La religione predominante nel Ducato di Modena e Reggio era quella cattolica romana. Vi erano cinque episcopati e un'abbazia nullius, suddivisi in 755 parrocchie. Le diocesi erano quelle di:
Il 22 agosto 1855 la bolla Vel ab antiquis di papa Pio IX elevò la diocesi di Modena, che precedentemente era stata suffraganea di Ravenna (V-XVI secolo) e poi di Bologna, a sede arcidiocesana metropolitana, con giurisdizione sulle altre diocesi suddette. La Provincia Ecclesiastica Estense così nata coincideva con il territorio del ducato.
Alcune parrocchie del Ducato erano dipendenti da sedi episcopali esterne allo Stato, quelle di Parma, Sarzana, Lucca e Pontremoli.
Erano presenti sul territorio estense anche alcune comunità ebraiche. Le principali erano quelle di Modena, Reggio, Scandiano, Finale, Correggio, Carpi, Novellara e Brescello.
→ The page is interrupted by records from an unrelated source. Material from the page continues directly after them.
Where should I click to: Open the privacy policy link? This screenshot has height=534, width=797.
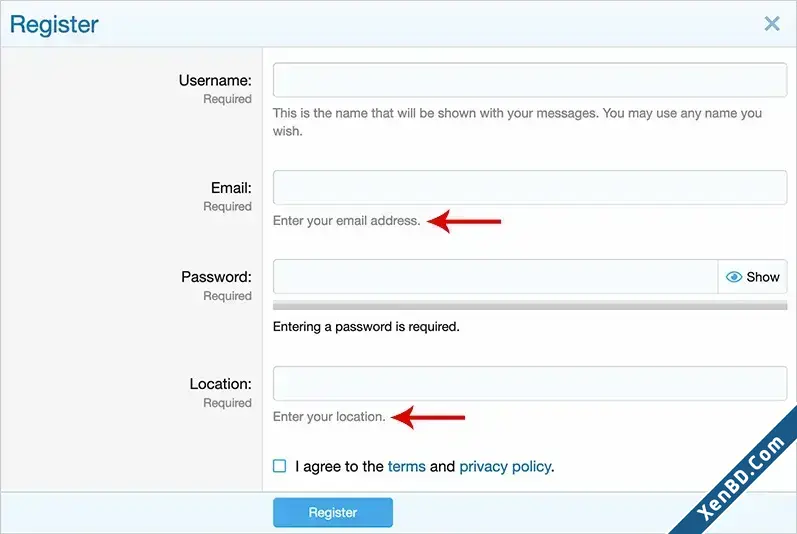point(505,466)
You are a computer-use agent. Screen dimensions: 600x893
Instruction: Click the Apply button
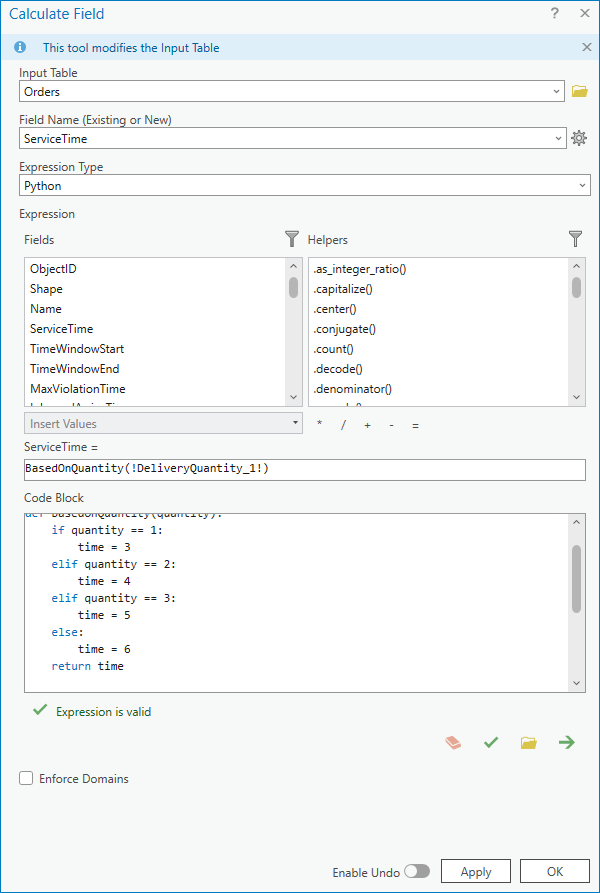[475, 871]
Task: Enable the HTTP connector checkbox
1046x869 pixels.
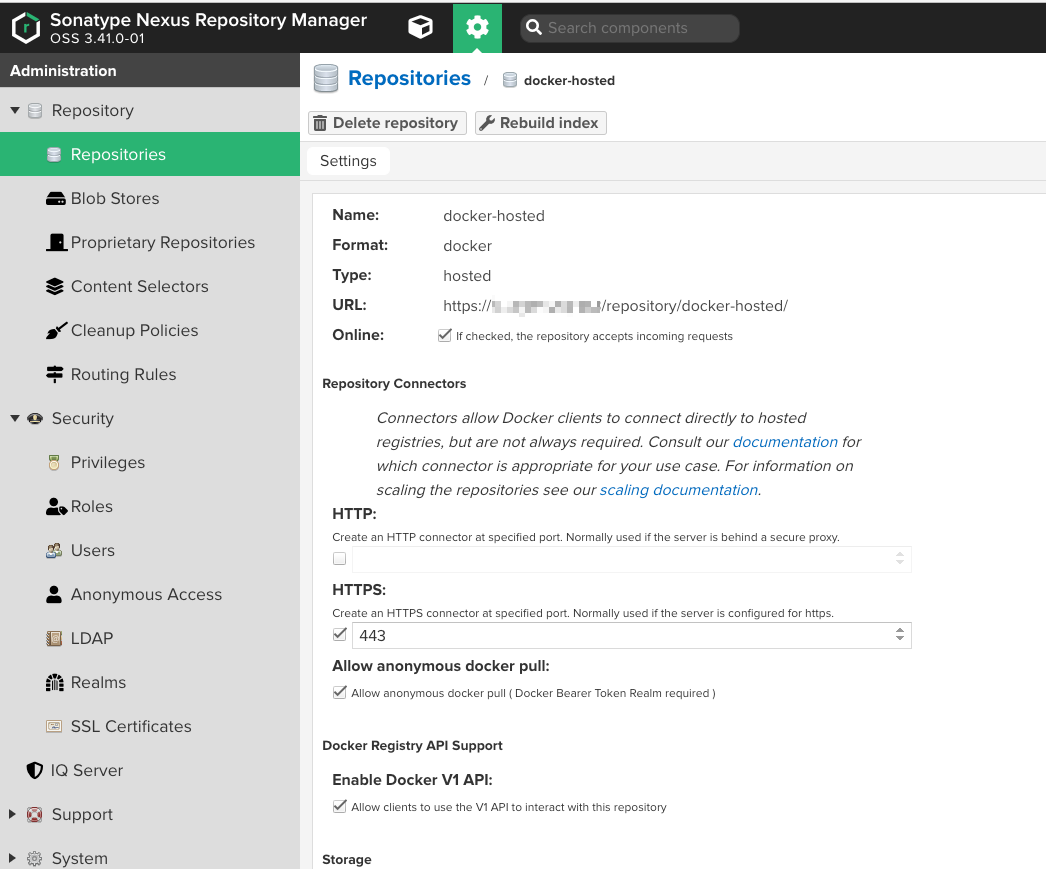Action: 340,559
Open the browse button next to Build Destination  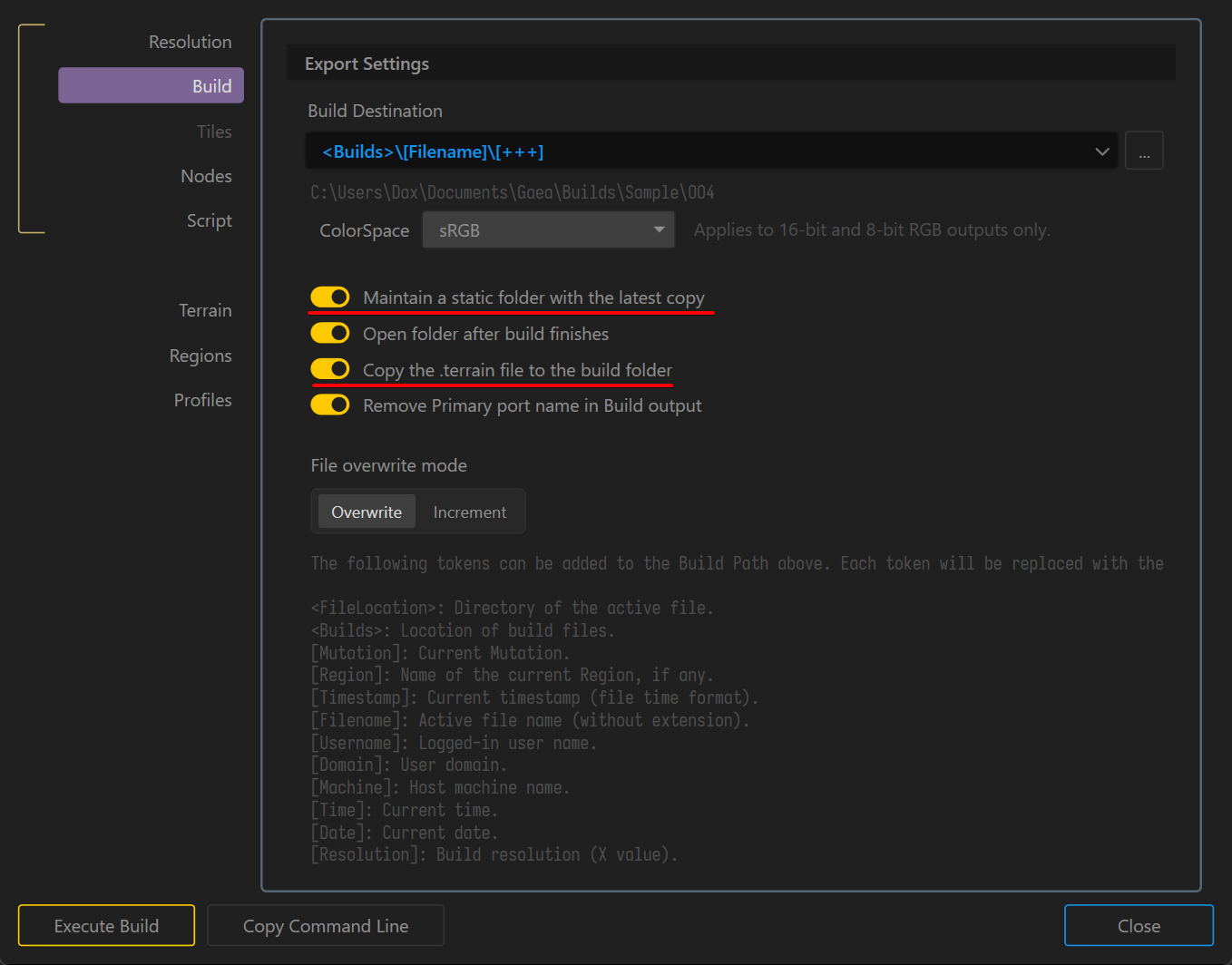(x=1144, y=150)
La Brigata Estense fu la forza armata del ducato di Modena e Reggio che prese parte alla seconda guerra d'indipendenza. Le forze ducali erano costituite dalle Reali Truppe, coordinate dal Ministero della Guerra. Nel 1859 erano composte da circa 4.300[13] soldati di professione ed a ferma prolungata e circa 13.000 riservisti. Durante la seconda guerra d'indipendenza le truppe modenesi seguirono Francesco V nella sua fuga nel Lombardo-Veneto venendo immediatamente riorganizzate nella Brigata Estense. Questo corpo, prese parte, senza però combattere, alla battaglia di Solferino[14]. Dopo la firma della pace di Zurigo il reparto rimase acquartierato in Veneto insieme all'ormai ex-duca. Sotto le pressioni dei comandanti militari austriaci, la Brigata Estense fu ufficialmente sciolta il 24 settembre 1863.
Nel Ducato di Modena e Reggio era adottato il sistema monetario francese, ma, dopo l'unione doganale con l'Impero d'Austria era impiegato anche quello austriaco. Erano usate anche le antiche monete locali quali il soldo, il bolognino e il tallero modenese. A partire dalla Restaurazione, il Ducato di Modena cessa di coniare monete.[15]
La filatelia del Ducato di Modena iniziò nel 1852 quando il Ducato emise il suo primo francobollo, a disegnarlo fu Tommaso Rinaldi.